Proje kapsamında görüşülen 500 aileden 62’sinin düzenli hiç bir geliri yok. 100 aile ayda 2.000 TL ve üzeri gelire sahip. Görüşülen 500 ailenin yarısının aylık geliri 1.000-2.000 TL arasında. Bu paranın önemli bir kısmını devletten alınan kira yardımı oluşturuyor. 500 ailede her hangi bir işte çalışanların %56’sı kayıt dışı işlerde çalışıyor.
Bilindiği gibi AK Parti hükümeti, iki yıl önce yerinden edilmiş insanların ailelerin mağduriyetini gidermek için Şehircilik Bakanlığı eliyle proje başlattı. Mülk sahiplerine üç seçenek sunuldu. Maddi tazminat, TOKİ’nin her hangi bir başka bölgede yapacağı evlerden veya Sur’da yapacağı evlerden bir ev verme seçeneği sunuldu. Bugüne kadar mülk sahiplerinden bu seçeneklerden her hangi birini kabul edip uzlaşanların oranı %12, çeşitli kaygılarla uzlaşmaya yanaşmayanların oranı ise %88’dir.
Görüşme yapılan 500 aileden 279 sözü edilen tarihten önce kendi evinde oturduğunu belirmiş, bugün ise bu sayı 74’e düşmüş durumda.

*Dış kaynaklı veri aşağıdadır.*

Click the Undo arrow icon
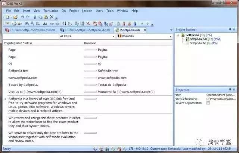239x153 pixels. pyautogui.click(x=22, y=17)
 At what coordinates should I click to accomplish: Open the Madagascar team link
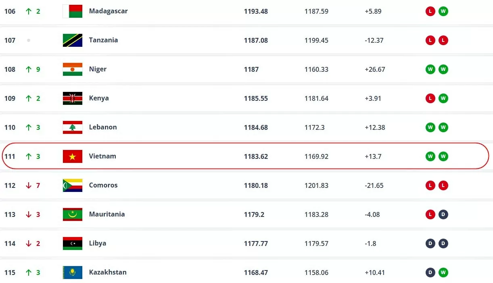click(x=108, y=11)

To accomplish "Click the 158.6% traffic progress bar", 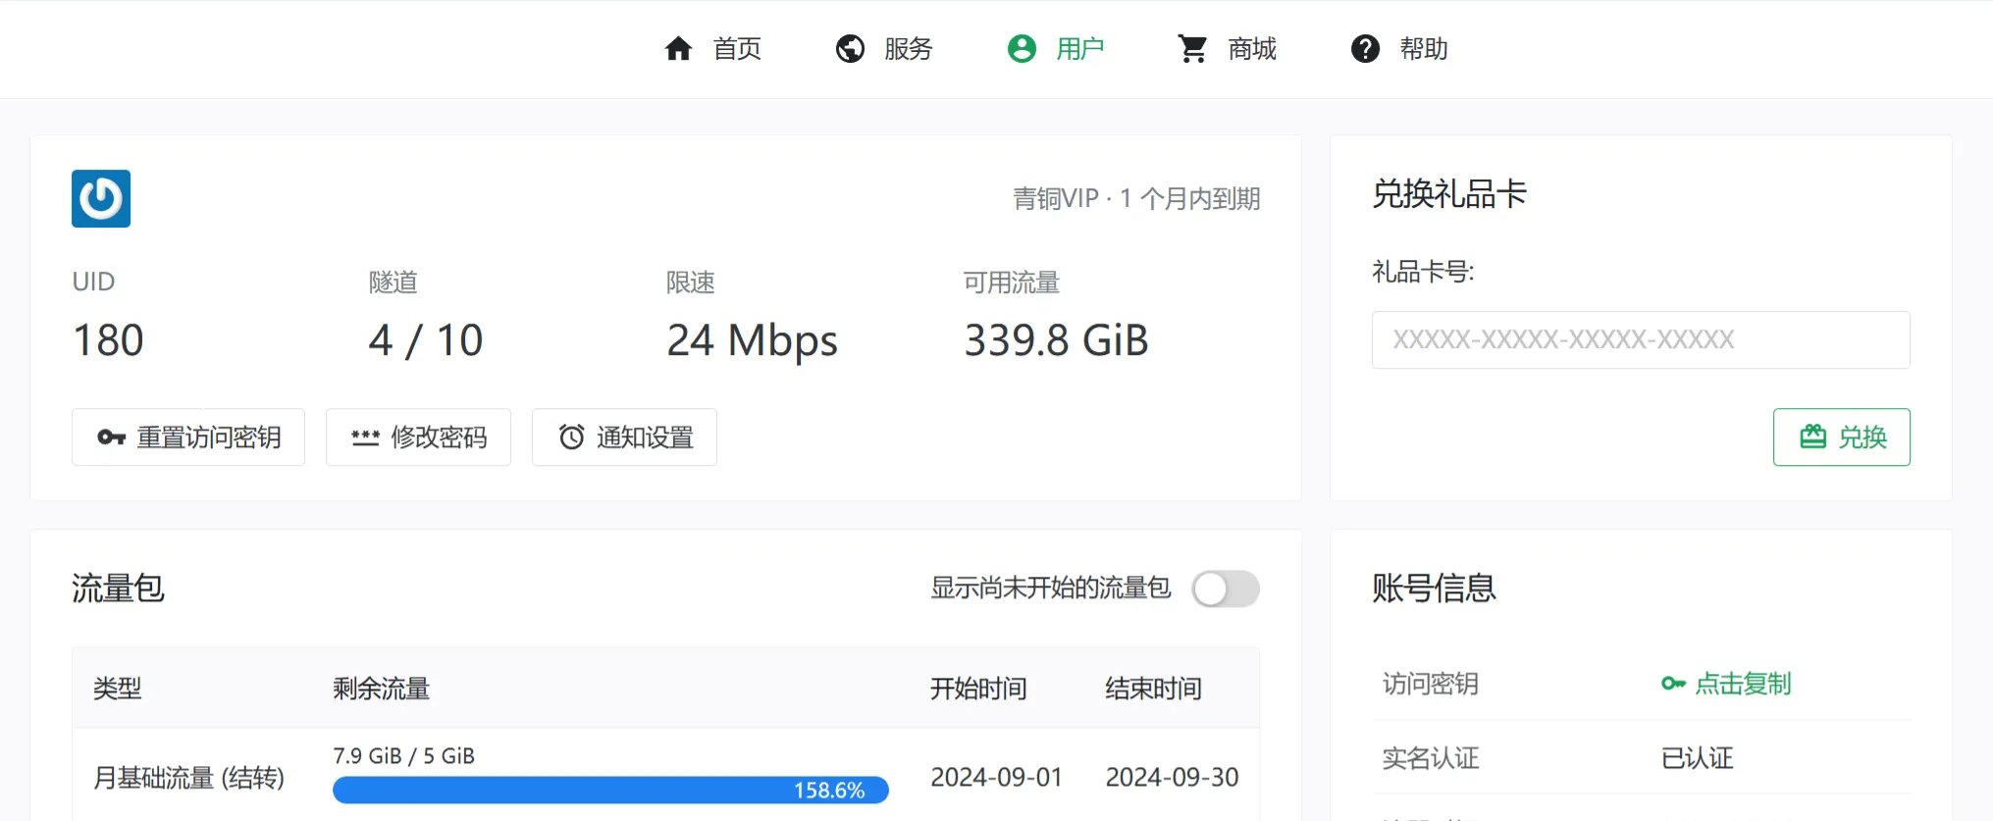I will pos(610,791).
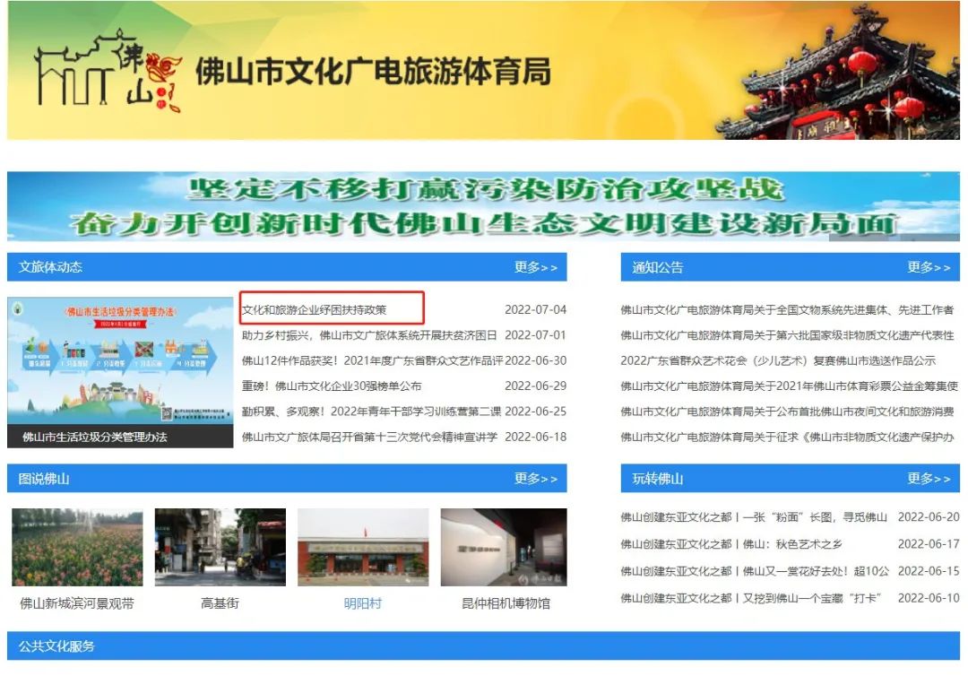
Task: Expand 更多>> in 图说佛山 section
Action: (535, 479)
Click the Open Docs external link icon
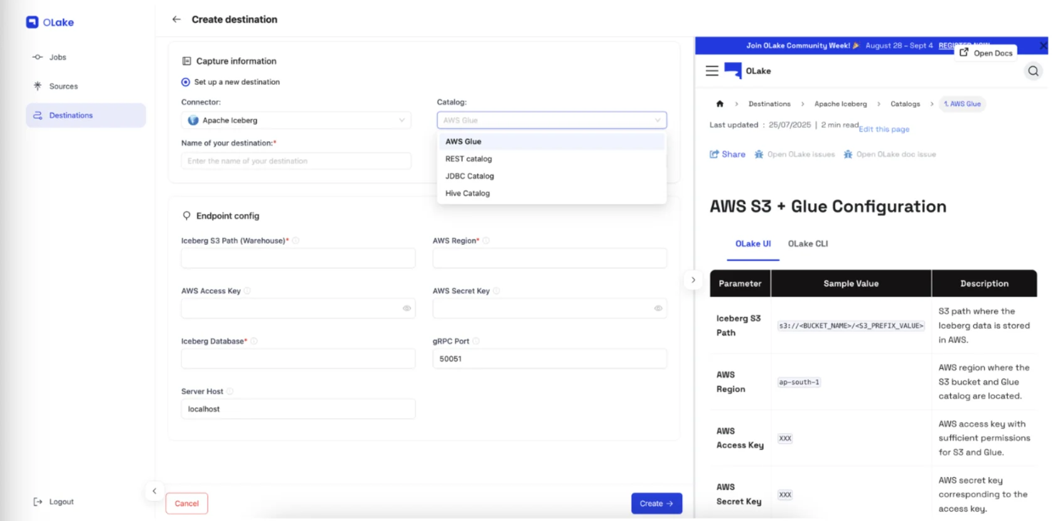 (x=964, y=53)
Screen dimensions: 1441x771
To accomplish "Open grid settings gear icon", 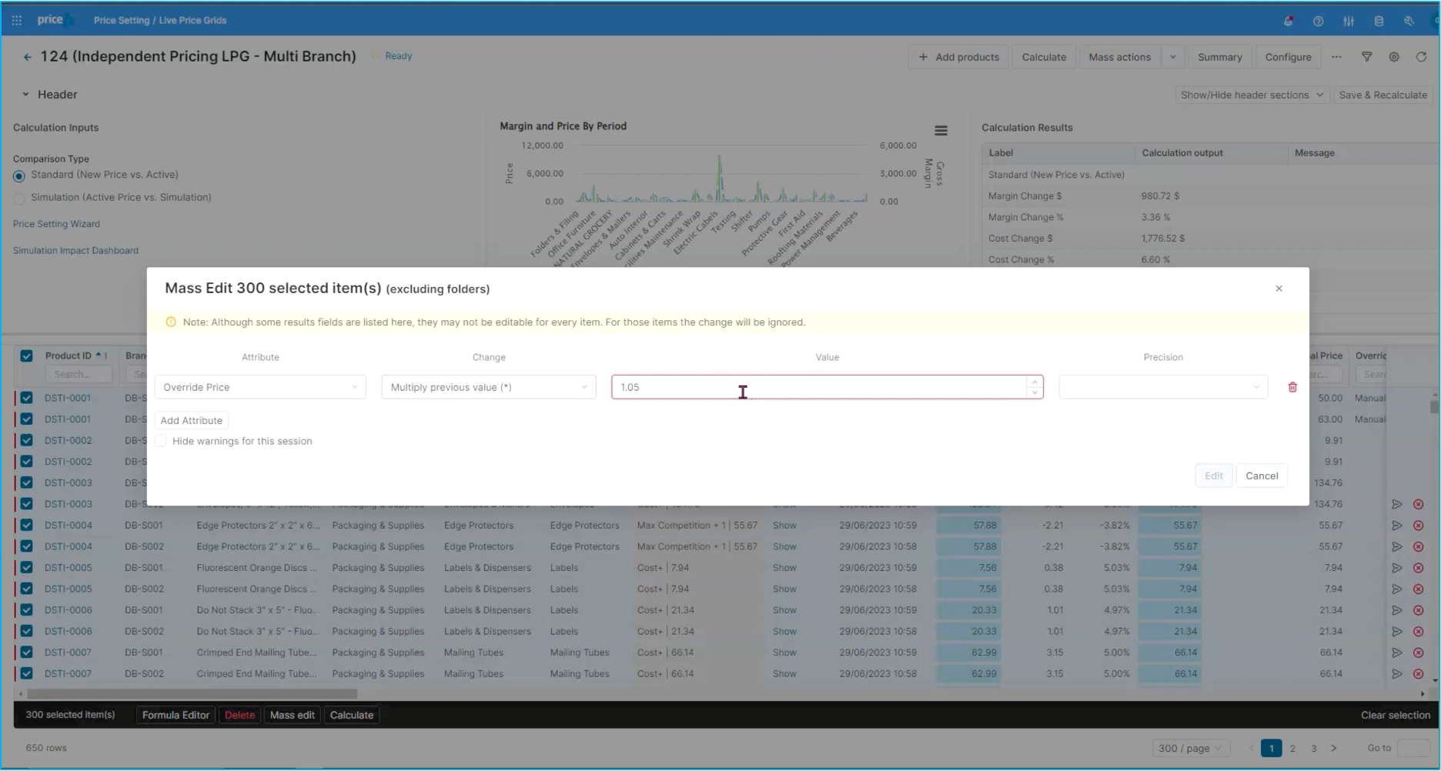I will pos(1393,57).
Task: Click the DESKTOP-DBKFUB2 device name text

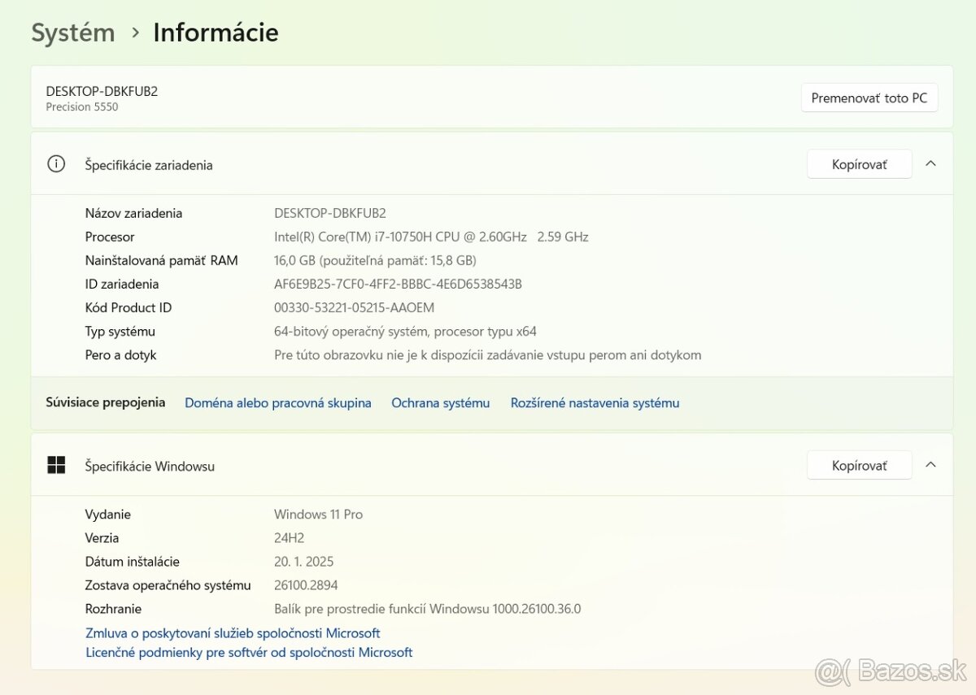Action: pos(101,91)
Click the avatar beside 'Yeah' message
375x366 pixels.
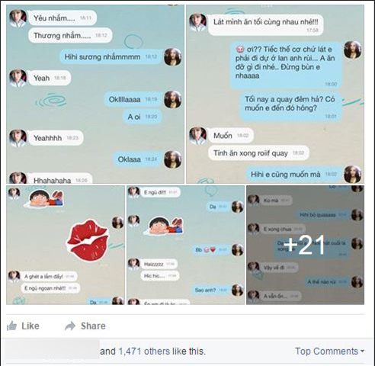pos(18,78)
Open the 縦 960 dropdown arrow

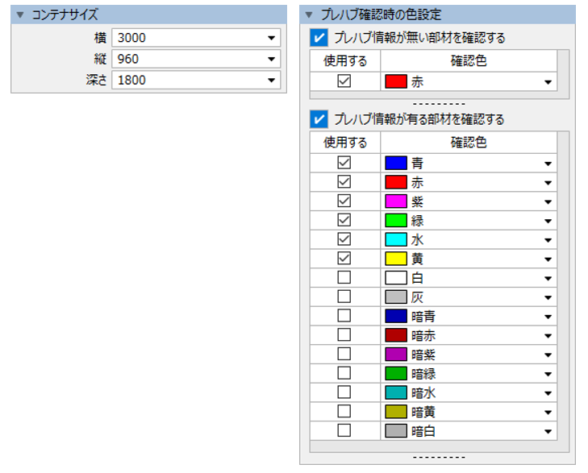270,60
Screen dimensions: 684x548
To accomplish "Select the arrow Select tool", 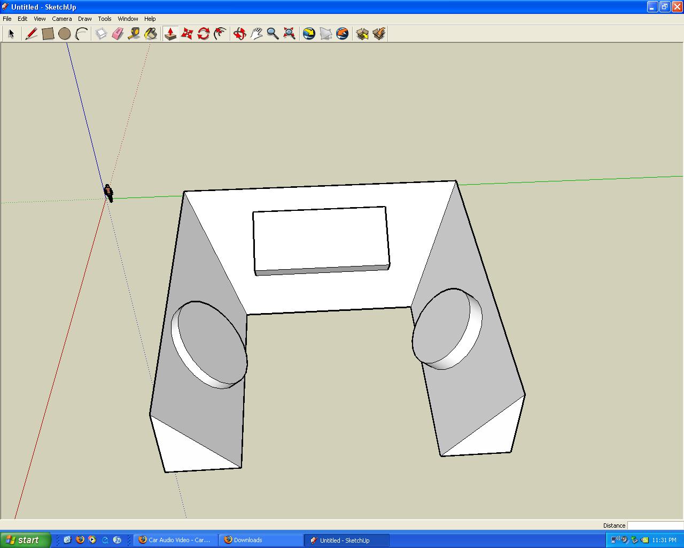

Ailelerin devletle uzlaşmaya yaklaşmamaların nedeninin başında, sunulan seçeneklerdeki belirsizliklerin fazla olması ve karşılanması imkansız büyük maddi taahhütlerin altına girmek kaygı geliyor.
Görüşme yapılan ailelerinin tamamına yakının her şeye rağmen hala Sur’da kendilerini daha güvende hissettiklerini ve Sur’a dönmek istekleri belirtmişler. Bu karşı karşıya olduğumuz sosyal, siyasal ve psikolojik tablonun boyutunu ve derinliğini gösteriyor.
Bugün, 13 Kürt kenti/yerleşim yeri Sur’a benzer durumda. İki yıl önce dönemin Başbakanı Ahmet Davutoğlu 06 Şubat 2016 Cumartesi günü Mardin Artuklu Üniversitesi’nde “Kardeşlik Buluşmaları” adlı toplantıda yıkılan, harap edilen şehirleri yeniden inşa edeceklerini duyurmuştu.
Aradan gecen iki yılda, bir arpa boyu yol alınamaması şöyle dursun, aksine Afri’ne düzenlenen Zeytin Dalı operasyonu sonrasında Kürt seçmenin Ankara ile olan “gönül bağının” tümden kopması ve onarılamaz hale gelmesine yol açan gelişmeler yaşandı.
Başbakan Binali Yıldırım’ın Almanya gezisi sırasından “Çözüm mözüm yok” sözleri ise iktidarın sıkıştığı kapanı işaret ediyor.
Bu durumdaki Türkiye, DİTAM’ın ortaya çıkardığı hiçbir sosyal problemle ile baş çıkamaz. Bundan DİTAM araştırmanın ikinci bölümünde mağdurların ihtiyaç duydukları hizmetlere ulaşımlarını, haklı olarak sivil toplum kurumları aracılıyla sağlamaya yoğunlaştırmış.
Not: Bu yazı ilk Halkın Nabzı Gazetesinde 21 Şubat 2018 tarihinde yayınlandı.